Dublin People

Remembering the Gallipoli battle

April 25 marked the 100th anniversary of the Gallipoli campaign, a major battle launched by the Allied Forces during World War One.

The campaign pitted the Allies, including soldiers from Britain, France, Australia and New Zealand against the Ottoman Empire and Germany.

The famous confrontation ended in a major and embarrassing defeat for the Allies. The official casuality list, including the dead and wounded on all sides, was a staggering 187,959, although it is widely estimated that the real figures are much higher.

The battle was set on the Gallipoli Peninsula on the Dardanelles strait, very close to the Ottoman capital of Constantinople.

The strait was an important supply route to Russia, a major part of the Allied Forces in World War One. One of the key motives behind the campaign was the desire of the Allies to capture both the peninsula and Constantinople, to secure the Dardanelles.

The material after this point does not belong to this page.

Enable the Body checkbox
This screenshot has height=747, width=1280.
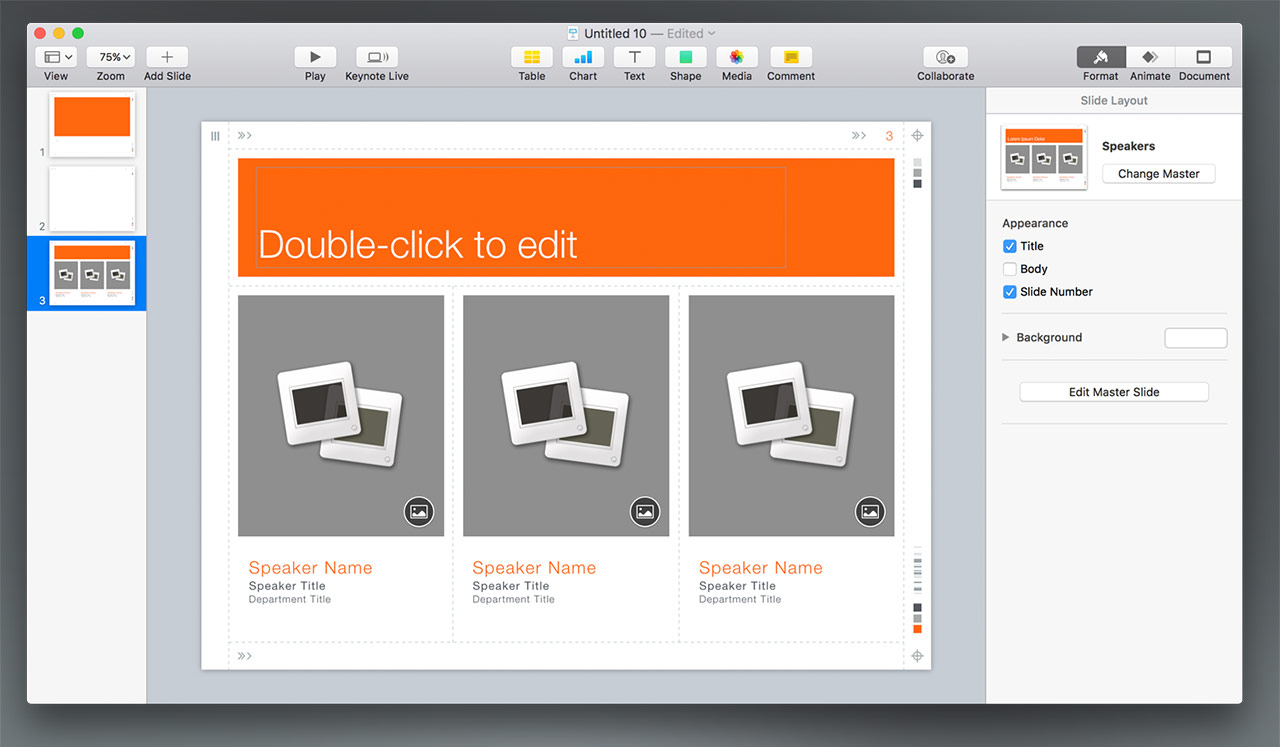pos(1009,269)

As a result, the Gallipoli campaign, more than any other battle during World War One, exposed the imperialist ambitions of the Allied Forces, particularly Britain and France.

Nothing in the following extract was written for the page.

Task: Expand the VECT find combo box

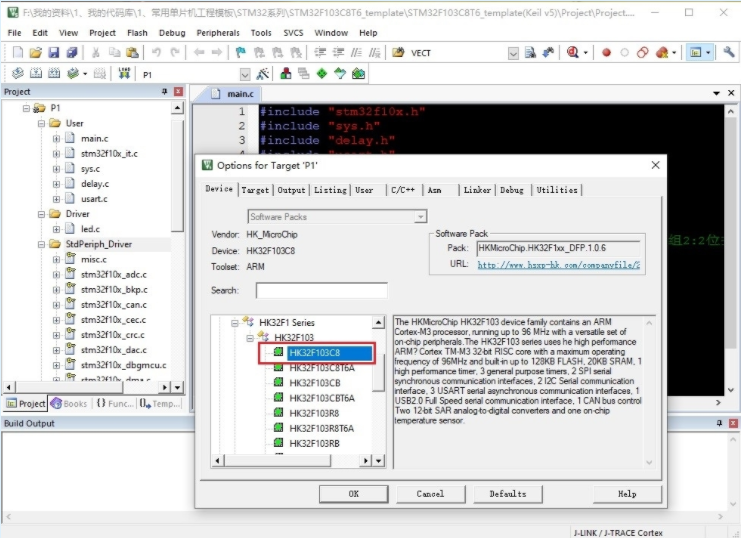Action: click(513, 52)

This campaign was not about advancing the

‘freedom of small nations’, it was about securing and expanding the interests of Britain and France in the Middle East.

There were two major elements to the Allied attack. The first element consisted of a series of sea landings on the peninsula which was to be followed by a land campaign aimed at capturing Constantinople.

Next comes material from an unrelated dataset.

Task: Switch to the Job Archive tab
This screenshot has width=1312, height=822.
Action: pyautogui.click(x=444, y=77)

While Gallipoli is often associated with the thousands of troops from Australia and New Zealand who took part, an estimated 15,000 Irishmen serving in the British Army, saw action during the battle.

These men served in a number of different British Army Regiments, including the Royal Dublin Fusiliers, and the Munster Fusiliers and took part in some of the hottest encounters at Gallipoli.

On April 25 1915, as the sea landings began, the Irish found themselves in the usual role of cannon fodder. The Dublin and Munster Fusiliers were on board the

‘SS River Clyde’ heading for Gallipoli. Their mission was to capture

‘V Beach’.

However, the Turkish were waiting for them, and were ready to defend their homeland. As the Irish jumped from the

‘Clyde’ and attempted to storm the beach, they were cut down by the Turkish machine guns and shells from the German pom-pom guns.

Ninety per cent of the Irish troops present were killed in this initial encounter and

‘the sea ran red with Irish Blood’.

Over the course of the campaign, 3,000 Irishmen would die at Gallipoli, equalling the numbers of casualities from New Zealand.

The loss of life at Gallipoli highlighted the realities of war in a most honest and brutal fashion. Stories from the battle continue to inspire arguments against war and songs of protest.

The best known is probably Eric Bogle’s,

‘The Band Played Waltzing Matilda’, which charts the course of the battle from the point of view of an Australian solider maimed at Gallipoli.

The campaign has also left its mark on many Irish songs and ballads. With Ireland in the midst of its own revolutionary period, however, it is no surprise that the idea of Irishmen fighting in the British Army was not universally celebrated at home.

Perhaps the best known Irish song influenced by Gallipoli is

‘The Foggy Dew’, a much loved song which celebrates the 1916 Rising.

In its second verse, the song makes a poignant reference to the Irish who died at Gallipoli,

‘Right proudly high over Dublin town, they flung out the flag of war. T’was better to die,

‘neath an Irish Sky then at Sulva or Suld ed Bahr’.